WORK INSTRUCTIONS:
Take the line that contains "You are a computer-use" and each one after it through the last line below, and retype them exactly. Leave out the pictures.

Collected data entries:
****************************************

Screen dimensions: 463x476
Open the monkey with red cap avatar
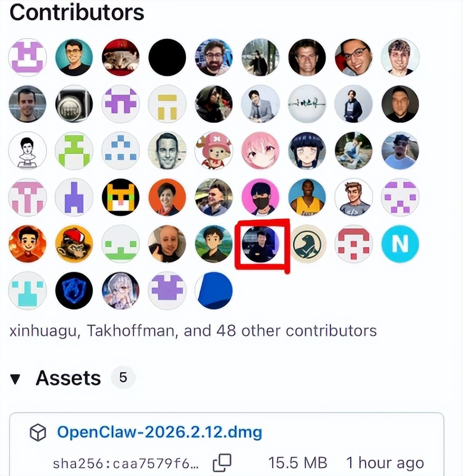click(x=74, y=244)
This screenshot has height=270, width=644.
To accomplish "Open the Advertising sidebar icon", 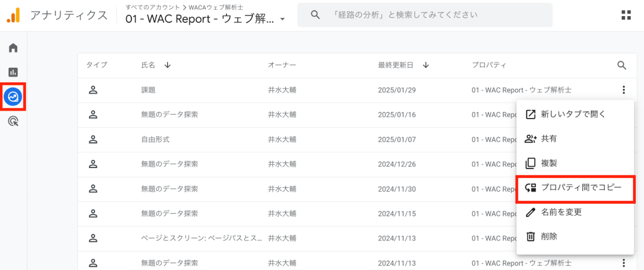I will tap(13, 122).
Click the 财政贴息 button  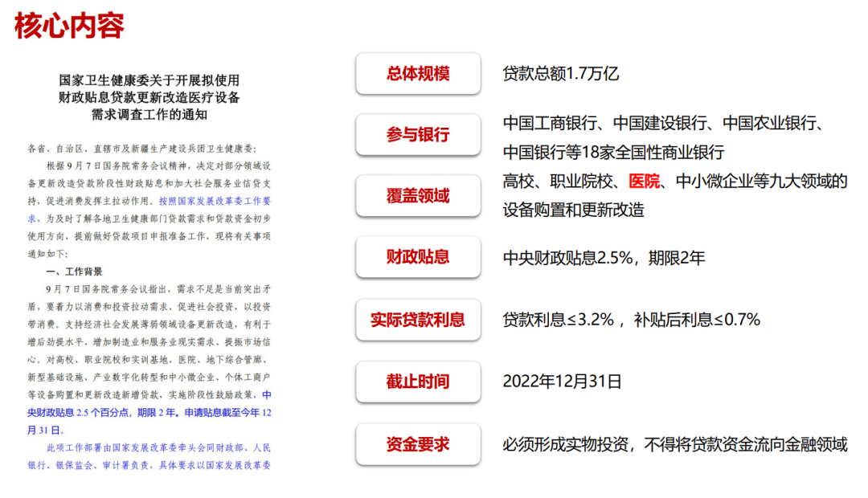[x=418, y=257]
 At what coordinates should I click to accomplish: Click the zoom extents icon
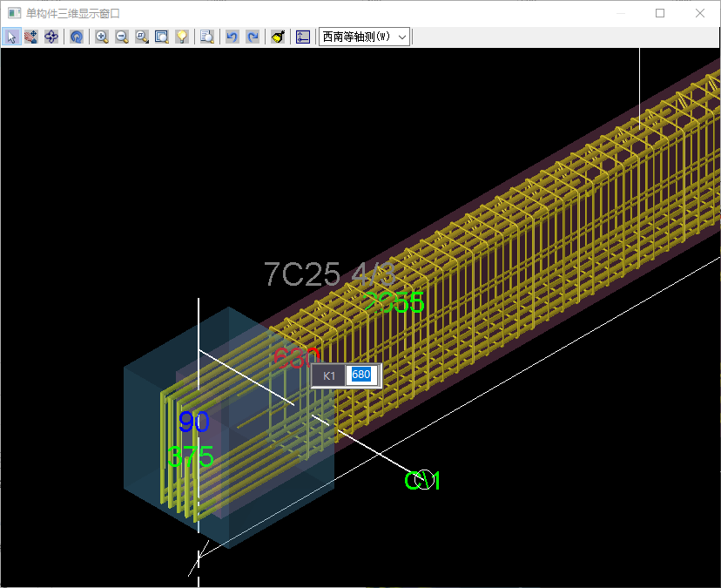point(162,37)
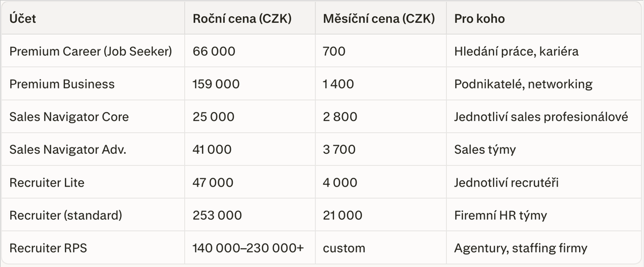
Task: Select the monthly price "2 800" cell
Action: pos(340,117)
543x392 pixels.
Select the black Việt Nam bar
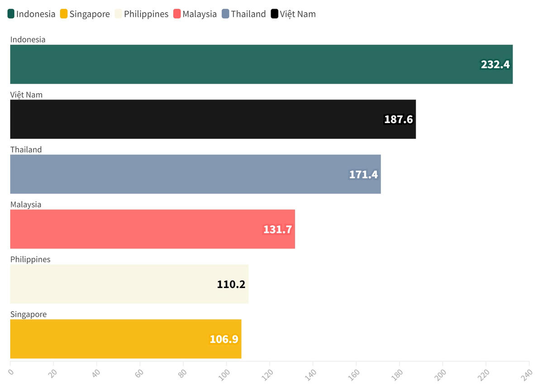(x=195, y=119)
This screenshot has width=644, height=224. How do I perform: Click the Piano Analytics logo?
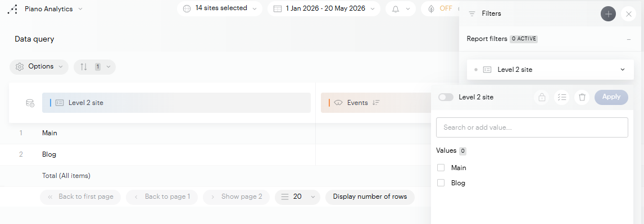pyautogui.click(x=13, y=9)
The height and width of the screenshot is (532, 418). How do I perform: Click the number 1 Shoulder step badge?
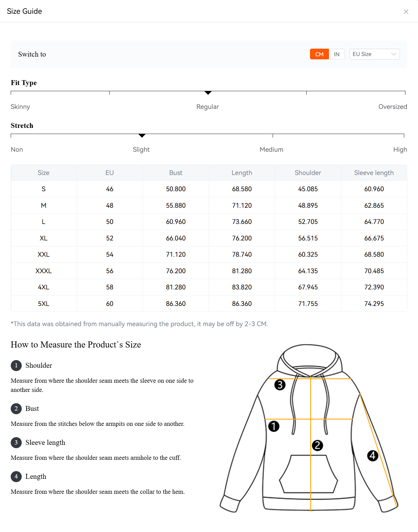(16, 365)
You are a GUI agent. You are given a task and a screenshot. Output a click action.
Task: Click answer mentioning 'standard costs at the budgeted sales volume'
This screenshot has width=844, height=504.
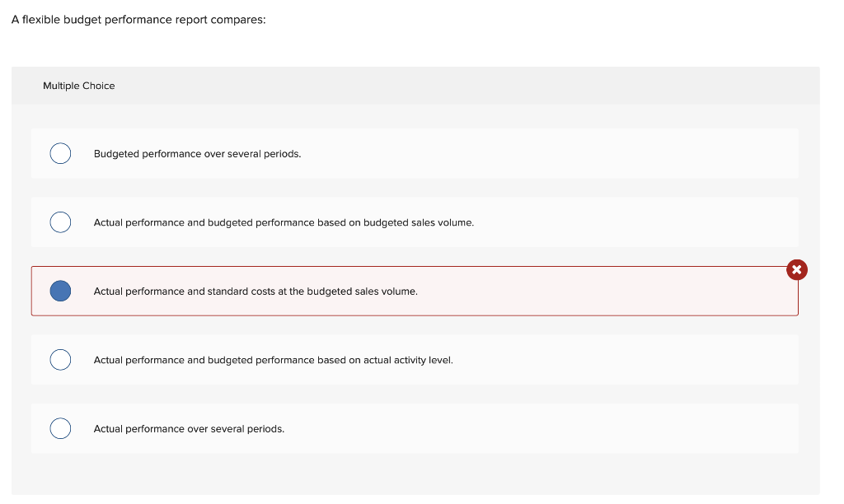click(x=255, y=291)
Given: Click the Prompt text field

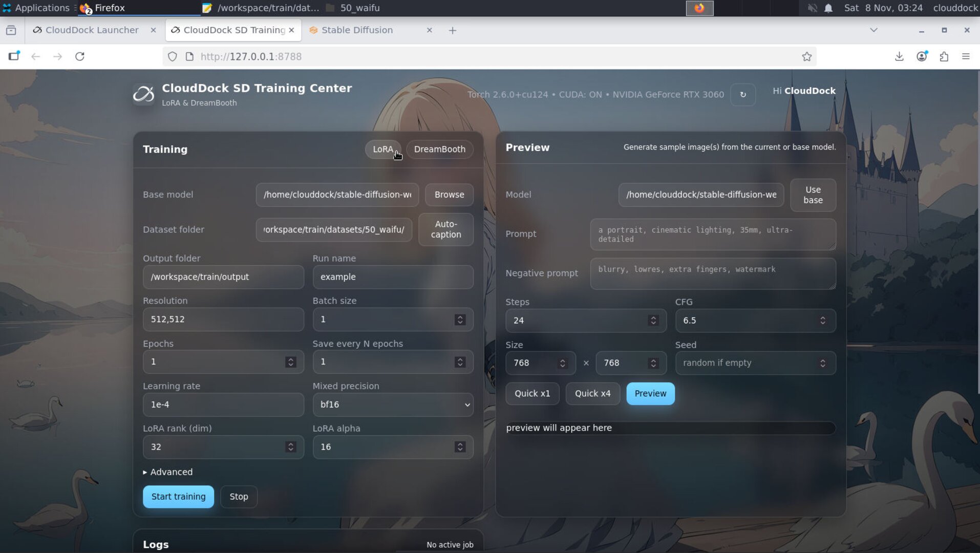Looking at the screenshot, I should pos(712,235).
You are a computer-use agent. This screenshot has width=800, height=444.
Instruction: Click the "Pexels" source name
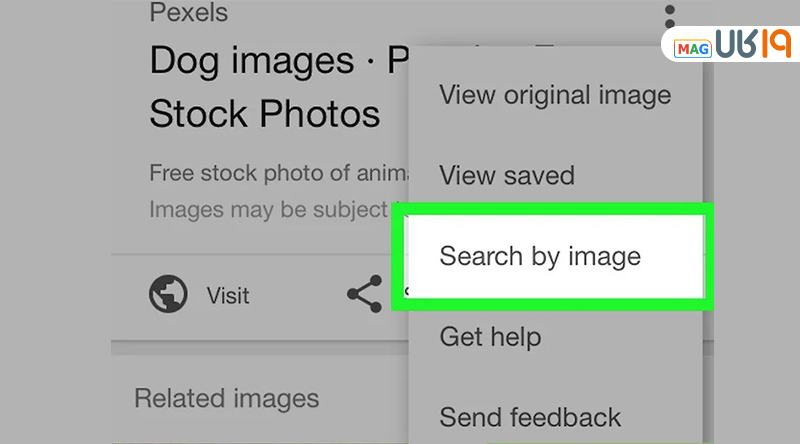188,13
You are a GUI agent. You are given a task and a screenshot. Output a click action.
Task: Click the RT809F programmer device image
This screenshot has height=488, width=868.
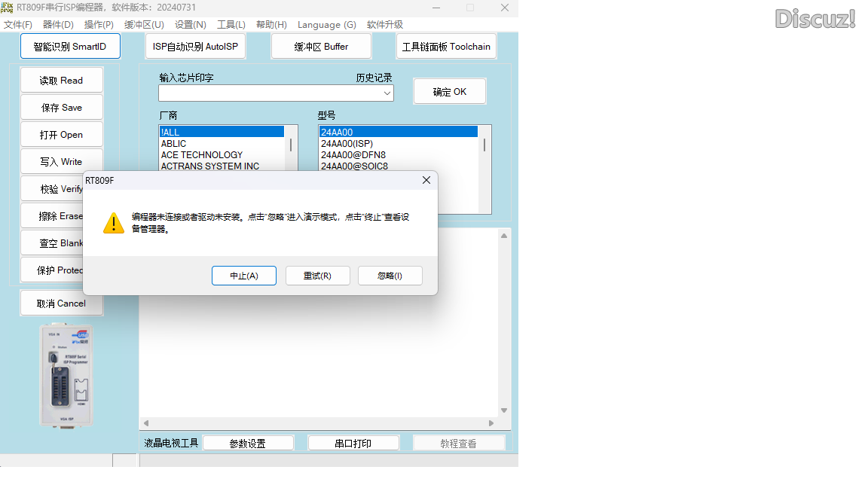pyautogui.click(x=67, y=375)
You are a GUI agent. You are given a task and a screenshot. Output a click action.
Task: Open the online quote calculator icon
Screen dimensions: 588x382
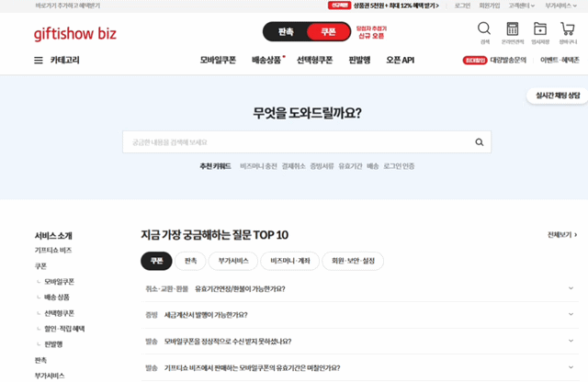point(513,28)
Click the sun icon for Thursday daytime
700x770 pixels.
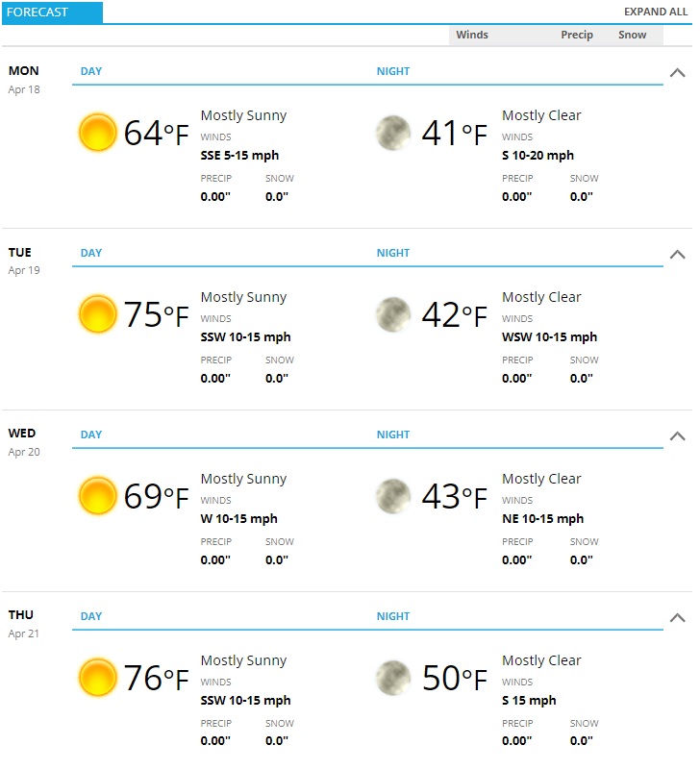[98, 678]
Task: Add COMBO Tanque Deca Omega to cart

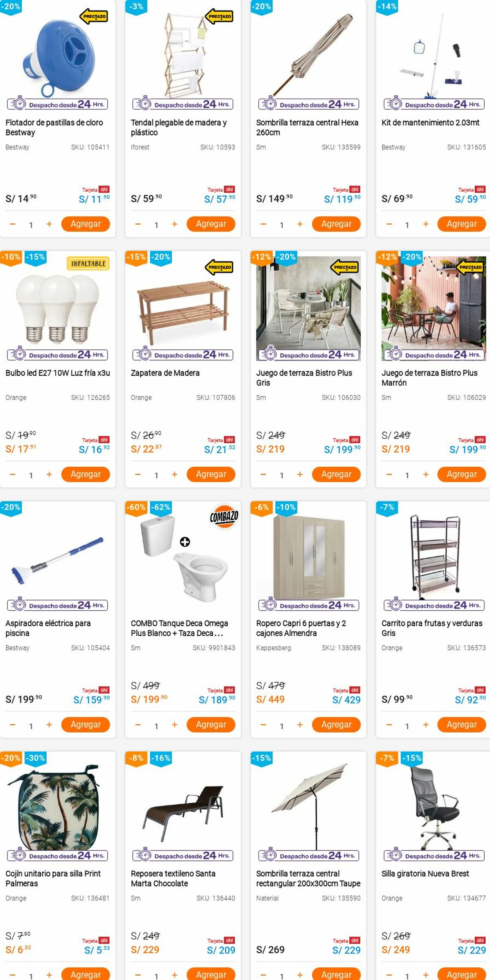Action: pos(211,725)
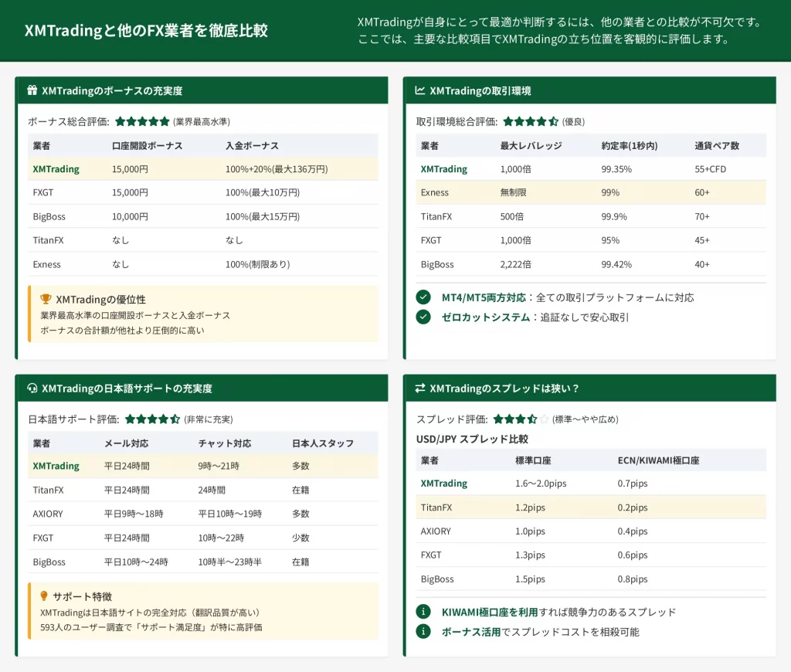The height and width of the screenshot is (672, 791).
Task: Click the checkmark icon next to MT4/MT5両方対応
Action: [x=423, y=297]
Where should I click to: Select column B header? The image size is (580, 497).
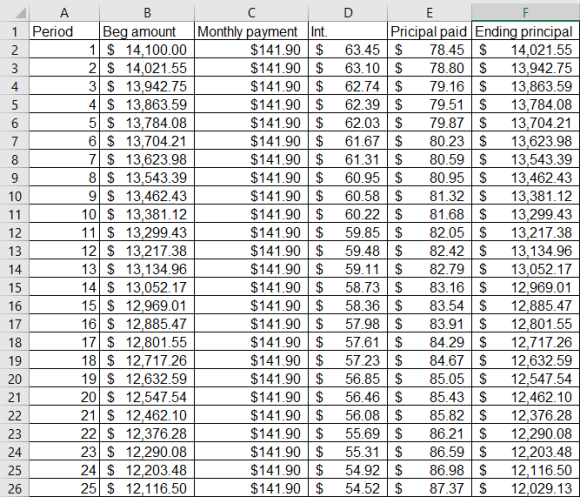[147, 13]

****************************************

YOUR SOLUTION:
You are a computer-use agent. This screenshot has width=800, height=444.
Instruction: Click the "Pexels" source name
188,13
You are a GUI agent. You are given a task and a screenshot. Output a click action.
Task: Click the RT809F programmer device image
This screenshot has height=488, width=868.
pyautogui.click(x=67, y=375)
You are a GUI agent. You are given a task and a screenshot. Output a click action.
Task: Open the online quote calculator icon
Screen dimensions: 588x382
point(513,28)
Click the sun icon for Thursday daytime
700x770 pixels.
[98, 678]
Task: Add COMBO Tanque Deca Omega to cart

Action: pos(211,725)
The height and width of the screenshot is (672, 791).
Task: Click the checkmark icon next to MT4/MT5両方対応
Action: [x=423, y=297]
Where should I click to: Select column B header? The image size is (580, 497).
[147, 13]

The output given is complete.